Journal (Eugène Delacroix)/30 janvier 1855

Texte établi par Paul Flat, René PiotPlon (tome 3p. 5-6).

30 janvier. — Chez Mme de Lagrange. Je suis arrivé malheureusement de bonne heure, c’est-à-dire à dix heures. Qui croirait que c’est encore une heure indue le soir à Paris ?

J’ai trouvé là le vieux Rambuteau[1] qui est aveugle et qui me dit, quand on lui dit qui j’étais, qu’il était très fâché de n’avoir pas été ainsi prévenu de ma présence chez Mme de Blocqueville, la première fois que j’y dînai ; qu’il m’aurait dit à quel point il avait toujours admiré mes peintures. Or le vieux scélérat ne m’a jamais adressé la parole, dans le temps qu’il était préfet, que pour me recommander de ne pas gâter son église de Saint-Denis du Saint-Sacrement. Ce tableau de treize pieds[2], payé 6,000 francs, avait été donné à Robert Fleury, qui, ne s’y sentant pas porté, m’avait proposé de le faire à sa place, avec l’agrément, cela va sans dire, de l’administration. Varcollier, moins apprivoisé dans ce temps avec moi et avec ma peinture, consentit dédaigneusement à ce changement de personne, le préfet plus difficilement encore, à ce que je crois, dans la profonde défiance où il était de mes minces talents.

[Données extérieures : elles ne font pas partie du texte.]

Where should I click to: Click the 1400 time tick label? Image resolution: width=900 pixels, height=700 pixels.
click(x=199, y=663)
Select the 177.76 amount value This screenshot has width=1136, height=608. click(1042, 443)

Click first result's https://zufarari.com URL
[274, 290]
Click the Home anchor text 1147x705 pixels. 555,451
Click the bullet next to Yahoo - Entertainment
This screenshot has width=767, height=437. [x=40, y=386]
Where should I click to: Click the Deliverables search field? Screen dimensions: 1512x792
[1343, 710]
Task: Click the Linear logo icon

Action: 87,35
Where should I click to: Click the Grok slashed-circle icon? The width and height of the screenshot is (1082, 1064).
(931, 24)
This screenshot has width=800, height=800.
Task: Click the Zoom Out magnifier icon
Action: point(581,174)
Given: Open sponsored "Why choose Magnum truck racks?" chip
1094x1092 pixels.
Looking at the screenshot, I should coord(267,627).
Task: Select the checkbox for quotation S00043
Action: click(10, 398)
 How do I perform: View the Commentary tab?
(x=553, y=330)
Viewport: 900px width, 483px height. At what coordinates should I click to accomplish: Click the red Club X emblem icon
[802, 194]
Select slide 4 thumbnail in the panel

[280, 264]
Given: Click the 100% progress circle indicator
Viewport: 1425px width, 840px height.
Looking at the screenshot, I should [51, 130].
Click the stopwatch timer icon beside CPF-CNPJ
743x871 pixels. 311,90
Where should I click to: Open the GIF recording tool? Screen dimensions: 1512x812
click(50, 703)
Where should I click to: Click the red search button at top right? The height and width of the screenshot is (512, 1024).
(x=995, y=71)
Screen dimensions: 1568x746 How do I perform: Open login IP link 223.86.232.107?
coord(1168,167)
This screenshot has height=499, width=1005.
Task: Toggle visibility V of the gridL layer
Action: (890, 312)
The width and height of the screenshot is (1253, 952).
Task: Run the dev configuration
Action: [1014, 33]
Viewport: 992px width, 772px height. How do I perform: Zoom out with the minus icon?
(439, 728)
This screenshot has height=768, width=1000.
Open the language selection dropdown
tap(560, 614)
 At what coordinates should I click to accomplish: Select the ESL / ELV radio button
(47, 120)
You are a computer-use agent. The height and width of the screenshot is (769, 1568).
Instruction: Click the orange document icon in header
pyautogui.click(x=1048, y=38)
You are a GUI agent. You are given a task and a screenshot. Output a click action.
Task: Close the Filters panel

L’adversité rend aux hommes toutes les vertus que la prospérité leur enlève.

Cela me rappelle que, quand je fus revoir Thiers, au retour de son petit exil, il déplora la mesquinerie des commandes qu’on me faisait ; à l’entendre, j’aurais dû avoir tout à faire et être magnifiquement récompensé.

  1. Le comte de Rambuteau (1781-1869) avait été préfet de la Seine sous la monarchie de Juillet. Ce fut lui qui commença dans Paris les travaux d’embellissement qui devaient plus tard, sous l’administration du baron Haussmann, transformer la capitale.
  2. Ce tableau, Pieta, fut peint directement sur le mur. (Voir Catalogue Robaut, no 768.)